REQUIREMENTS -
Revise the passage on Spinney ward, starting with "Spinney Ward (Kettering" and going on through "by the Conservatives.", so that "Liberal Democrats" stands in place of "Conservatives".

EXCERPT -
= Spinney (ward) =

Spinney Ward (Kettering Borough Council)
Spinney within Kettering Borough
| Kettering Borough within Northamptonshire | Northamptonshire within England |

Spinney is a two-member ward within Kettering Borough Council, in Northamptonshire, England.

It was established in boundary changes before the 1999 elections. The ward was last fought at borough council level in the 2003 local council elections, in which both seats were held by the Conservatives.

The most recent councillors prior to the ward's abolition were Cllr. Bob Civil and Cllr. Matthew Lynch.

LISTED RECORDS -
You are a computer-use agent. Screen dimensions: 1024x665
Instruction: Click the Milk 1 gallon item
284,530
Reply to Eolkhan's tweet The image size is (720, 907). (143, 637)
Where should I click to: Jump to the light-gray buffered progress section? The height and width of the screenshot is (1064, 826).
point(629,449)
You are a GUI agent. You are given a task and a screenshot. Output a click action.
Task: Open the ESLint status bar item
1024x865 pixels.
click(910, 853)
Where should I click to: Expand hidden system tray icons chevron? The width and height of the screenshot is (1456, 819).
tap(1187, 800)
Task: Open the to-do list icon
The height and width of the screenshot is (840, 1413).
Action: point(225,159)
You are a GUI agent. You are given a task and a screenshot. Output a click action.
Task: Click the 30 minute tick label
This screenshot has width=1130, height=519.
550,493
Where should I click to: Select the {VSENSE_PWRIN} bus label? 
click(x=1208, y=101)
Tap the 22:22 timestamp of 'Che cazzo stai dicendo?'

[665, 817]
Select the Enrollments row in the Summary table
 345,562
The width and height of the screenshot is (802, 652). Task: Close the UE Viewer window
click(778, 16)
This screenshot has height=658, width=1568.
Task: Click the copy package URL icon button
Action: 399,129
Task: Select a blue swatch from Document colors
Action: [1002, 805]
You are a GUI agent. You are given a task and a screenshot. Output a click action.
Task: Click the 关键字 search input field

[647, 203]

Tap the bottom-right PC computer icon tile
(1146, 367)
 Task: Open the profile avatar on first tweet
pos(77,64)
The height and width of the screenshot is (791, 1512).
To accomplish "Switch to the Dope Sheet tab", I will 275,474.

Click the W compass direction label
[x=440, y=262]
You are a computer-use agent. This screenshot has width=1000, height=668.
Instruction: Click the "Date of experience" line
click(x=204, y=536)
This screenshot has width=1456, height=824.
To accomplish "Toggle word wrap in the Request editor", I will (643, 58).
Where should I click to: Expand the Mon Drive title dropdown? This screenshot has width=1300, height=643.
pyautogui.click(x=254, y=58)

EXPECTED ANSWER -
Spinney Ward (Kettering Borough Council)
Spinney within Kettering Borough
| Kettering Borough within Northamptonshire | Northamptonshire within England |

Spinney is a two-member ward within Kettering Borough Council, in Northamptonshire, England.

It was established in boundary changes before the 1999 elections. The ward was last fought at borough council level in the 2003 local council elections, in which both seats were held by the Liberal Democrats.